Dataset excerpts

+ + + + +

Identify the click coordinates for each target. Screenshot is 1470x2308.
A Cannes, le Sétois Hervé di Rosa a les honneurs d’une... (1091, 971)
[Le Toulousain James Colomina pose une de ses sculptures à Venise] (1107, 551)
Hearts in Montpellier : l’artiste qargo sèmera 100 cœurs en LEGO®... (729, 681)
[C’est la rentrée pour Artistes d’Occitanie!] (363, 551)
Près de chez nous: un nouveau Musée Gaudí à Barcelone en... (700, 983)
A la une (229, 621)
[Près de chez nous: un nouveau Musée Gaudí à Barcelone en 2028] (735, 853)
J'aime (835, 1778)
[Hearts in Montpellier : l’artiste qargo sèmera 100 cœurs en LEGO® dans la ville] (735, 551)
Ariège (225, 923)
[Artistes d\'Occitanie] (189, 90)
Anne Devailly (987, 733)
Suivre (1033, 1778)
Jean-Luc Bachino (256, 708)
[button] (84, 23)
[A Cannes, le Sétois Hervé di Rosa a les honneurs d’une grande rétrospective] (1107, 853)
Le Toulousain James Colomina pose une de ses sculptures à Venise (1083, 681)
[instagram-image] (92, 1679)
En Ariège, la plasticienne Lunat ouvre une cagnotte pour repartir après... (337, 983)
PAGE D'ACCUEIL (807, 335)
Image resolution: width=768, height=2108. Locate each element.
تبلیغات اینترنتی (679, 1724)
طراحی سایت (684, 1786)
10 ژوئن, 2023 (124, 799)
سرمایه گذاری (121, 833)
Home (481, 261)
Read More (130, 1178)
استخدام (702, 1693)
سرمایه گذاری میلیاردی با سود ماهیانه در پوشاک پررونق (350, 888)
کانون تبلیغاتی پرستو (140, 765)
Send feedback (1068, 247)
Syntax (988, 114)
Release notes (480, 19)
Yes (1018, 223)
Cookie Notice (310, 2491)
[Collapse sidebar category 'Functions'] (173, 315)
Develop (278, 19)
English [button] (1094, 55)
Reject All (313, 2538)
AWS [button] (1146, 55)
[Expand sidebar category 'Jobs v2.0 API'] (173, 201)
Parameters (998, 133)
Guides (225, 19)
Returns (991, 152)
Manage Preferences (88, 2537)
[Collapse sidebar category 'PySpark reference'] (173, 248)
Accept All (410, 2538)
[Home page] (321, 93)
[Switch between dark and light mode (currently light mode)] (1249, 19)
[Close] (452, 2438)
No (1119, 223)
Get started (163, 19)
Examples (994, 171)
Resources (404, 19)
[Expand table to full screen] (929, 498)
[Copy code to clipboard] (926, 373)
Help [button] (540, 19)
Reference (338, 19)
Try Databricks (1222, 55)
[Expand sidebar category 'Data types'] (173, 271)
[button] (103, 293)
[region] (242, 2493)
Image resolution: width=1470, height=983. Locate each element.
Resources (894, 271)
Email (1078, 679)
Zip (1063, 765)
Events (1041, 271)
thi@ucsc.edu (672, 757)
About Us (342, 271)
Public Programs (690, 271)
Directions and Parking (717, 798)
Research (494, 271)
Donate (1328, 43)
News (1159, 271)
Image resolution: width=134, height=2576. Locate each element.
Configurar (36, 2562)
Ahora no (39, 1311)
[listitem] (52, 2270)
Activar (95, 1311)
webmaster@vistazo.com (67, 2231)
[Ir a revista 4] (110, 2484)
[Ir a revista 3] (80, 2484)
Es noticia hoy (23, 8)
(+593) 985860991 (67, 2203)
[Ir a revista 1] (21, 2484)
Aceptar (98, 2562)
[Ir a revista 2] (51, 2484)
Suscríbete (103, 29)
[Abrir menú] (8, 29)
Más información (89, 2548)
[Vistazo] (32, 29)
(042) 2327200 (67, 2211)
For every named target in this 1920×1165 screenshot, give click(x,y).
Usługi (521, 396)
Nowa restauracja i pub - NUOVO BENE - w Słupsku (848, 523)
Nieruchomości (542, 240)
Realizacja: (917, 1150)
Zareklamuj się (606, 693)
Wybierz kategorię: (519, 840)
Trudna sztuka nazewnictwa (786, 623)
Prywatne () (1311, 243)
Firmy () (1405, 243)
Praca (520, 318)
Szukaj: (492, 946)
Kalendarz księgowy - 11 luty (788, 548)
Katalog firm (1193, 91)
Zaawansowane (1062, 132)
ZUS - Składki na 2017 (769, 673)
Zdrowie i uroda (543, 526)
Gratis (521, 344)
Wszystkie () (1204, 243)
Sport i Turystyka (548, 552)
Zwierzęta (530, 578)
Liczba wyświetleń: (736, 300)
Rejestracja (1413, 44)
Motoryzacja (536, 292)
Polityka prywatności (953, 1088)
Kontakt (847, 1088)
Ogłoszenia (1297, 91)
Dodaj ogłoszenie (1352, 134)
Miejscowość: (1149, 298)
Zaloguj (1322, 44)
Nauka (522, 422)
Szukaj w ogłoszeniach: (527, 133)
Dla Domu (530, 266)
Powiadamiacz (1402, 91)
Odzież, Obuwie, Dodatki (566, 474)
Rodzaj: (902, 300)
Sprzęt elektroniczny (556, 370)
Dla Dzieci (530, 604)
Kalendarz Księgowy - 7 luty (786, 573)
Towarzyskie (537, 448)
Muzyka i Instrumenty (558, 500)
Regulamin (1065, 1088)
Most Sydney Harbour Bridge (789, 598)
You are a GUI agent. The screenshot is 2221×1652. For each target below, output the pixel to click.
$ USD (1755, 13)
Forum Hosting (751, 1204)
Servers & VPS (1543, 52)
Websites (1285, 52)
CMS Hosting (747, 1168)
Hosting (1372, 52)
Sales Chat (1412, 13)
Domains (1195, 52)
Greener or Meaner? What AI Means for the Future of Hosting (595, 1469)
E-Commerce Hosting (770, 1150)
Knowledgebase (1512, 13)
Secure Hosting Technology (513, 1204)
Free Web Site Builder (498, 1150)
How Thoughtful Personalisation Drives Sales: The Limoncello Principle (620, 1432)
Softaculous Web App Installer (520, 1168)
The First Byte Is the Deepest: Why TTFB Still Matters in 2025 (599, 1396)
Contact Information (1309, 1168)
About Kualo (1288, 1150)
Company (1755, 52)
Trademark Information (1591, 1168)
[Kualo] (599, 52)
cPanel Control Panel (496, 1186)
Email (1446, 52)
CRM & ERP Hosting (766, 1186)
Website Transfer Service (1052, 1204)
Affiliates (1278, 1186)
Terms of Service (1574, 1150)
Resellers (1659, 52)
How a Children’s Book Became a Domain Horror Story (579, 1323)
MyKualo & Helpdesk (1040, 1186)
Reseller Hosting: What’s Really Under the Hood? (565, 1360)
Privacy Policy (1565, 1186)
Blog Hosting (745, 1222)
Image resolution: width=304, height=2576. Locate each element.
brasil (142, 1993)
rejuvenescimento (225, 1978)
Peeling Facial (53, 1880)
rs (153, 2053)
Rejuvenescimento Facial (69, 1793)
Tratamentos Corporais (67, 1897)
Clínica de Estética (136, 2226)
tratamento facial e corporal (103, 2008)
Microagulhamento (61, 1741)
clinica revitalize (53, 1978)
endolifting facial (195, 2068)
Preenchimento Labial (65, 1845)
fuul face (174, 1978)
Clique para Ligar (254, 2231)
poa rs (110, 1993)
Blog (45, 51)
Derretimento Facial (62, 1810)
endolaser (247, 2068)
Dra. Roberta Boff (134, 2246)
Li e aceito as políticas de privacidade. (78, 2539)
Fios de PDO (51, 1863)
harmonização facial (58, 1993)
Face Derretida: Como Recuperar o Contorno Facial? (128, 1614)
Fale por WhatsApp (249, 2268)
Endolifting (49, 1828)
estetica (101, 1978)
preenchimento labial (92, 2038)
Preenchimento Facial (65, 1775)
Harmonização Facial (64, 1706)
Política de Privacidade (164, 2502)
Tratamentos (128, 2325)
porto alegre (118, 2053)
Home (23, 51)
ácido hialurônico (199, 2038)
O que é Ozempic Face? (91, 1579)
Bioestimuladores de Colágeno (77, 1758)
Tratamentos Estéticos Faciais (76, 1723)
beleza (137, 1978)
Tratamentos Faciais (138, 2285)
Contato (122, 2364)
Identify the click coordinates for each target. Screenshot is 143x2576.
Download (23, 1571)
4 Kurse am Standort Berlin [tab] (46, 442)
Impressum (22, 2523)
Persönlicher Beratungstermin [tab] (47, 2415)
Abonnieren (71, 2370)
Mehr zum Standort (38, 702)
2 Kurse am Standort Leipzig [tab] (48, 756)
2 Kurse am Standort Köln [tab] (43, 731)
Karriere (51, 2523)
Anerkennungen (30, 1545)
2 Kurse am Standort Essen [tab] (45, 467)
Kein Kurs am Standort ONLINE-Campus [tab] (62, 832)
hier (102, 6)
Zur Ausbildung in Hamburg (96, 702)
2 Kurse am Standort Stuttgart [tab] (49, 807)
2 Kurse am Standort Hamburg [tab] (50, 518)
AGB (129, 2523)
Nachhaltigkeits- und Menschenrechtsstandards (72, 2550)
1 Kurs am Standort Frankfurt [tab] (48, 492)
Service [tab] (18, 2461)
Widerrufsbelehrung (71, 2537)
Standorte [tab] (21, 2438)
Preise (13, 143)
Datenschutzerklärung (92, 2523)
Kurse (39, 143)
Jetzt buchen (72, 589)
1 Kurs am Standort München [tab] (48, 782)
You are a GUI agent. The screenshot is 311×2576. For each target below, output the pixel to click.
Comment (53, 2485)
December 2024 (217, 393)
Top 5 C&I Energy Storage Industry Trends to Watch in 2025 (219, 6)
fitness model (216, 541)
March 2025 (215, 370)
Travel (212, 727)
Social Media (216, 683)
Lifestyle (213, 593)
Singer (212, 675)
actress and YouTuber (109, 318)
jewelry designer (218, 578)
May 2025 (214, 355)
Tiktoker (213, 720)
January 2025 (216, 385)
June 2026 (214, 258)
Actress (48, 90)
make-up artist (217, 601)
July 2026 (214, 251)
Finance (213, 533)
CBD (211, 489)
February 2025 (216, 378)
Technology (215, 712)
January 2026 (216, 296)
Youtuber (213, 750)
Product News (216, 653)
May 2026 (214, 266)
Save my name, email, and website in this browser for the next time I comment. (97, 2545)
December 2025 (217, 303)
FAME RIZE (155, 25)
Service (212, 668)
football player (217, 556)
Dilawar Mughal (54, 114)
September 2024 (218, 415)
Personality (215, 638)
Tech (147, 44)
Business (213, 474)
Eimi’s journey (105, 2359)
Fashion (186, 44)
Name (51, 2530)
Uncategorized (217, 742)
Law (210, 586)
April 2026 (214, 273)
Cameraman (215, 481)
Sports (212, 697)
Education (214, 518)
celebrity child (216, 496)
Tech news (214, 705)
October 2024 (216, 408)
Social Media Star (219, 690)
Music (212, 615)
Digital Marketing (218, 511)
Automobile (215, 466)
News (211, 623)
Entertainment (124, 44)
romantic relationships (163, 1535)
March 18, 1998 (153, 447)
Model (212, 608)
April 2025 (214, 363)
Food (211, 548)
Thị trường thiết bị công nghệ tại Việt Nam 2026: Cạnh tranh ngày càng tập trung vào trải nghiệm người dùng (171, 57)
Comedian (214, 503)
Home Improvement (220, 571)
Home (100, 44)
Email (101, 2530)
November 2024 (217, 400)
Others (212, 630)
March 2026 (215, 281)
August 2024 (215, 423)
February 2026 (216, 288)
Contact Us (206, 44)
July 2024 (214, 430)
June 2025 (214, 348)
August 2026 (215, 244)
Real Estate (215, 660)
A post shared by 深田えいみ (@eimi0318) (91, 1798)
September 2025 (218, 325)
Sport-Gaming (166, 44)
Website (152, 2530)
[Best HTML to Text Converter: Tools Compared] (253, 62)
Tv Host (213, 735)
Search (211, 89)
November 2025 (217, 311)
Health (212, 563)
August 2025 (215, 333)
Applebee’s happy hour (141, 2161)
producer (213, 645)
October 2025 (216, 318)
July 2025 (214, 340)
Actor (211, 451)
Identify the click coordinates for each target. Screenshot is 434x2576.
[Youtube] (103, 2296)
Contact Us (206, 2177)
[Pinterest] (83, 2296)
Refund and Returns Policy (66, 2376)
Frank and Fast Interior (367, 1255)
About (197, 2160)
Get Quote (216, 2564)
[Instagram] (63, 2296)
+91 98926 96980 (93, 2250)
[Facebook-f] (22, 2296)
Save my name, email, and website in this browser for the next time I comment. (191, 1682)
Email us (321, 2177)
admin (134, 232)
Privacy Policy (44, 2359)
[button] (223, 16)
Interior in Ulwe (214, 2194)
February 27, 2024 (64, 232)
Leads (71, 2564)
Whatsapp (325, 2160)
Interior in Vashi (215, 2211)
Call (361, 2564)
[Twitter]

+ + + + +

_ABOUT THIS EXERCISE_
For the word "honneurs", show every line of the entries that holds it.

_EXERCISE RESULT_
A Cannes, le Sétois Hervé di Rosa a les honneurs d’une... (1091, 971)
[A Cannes, le Sétois Hervé di Rosa a les honneurs d’une grande rétrospective] (1107, 853)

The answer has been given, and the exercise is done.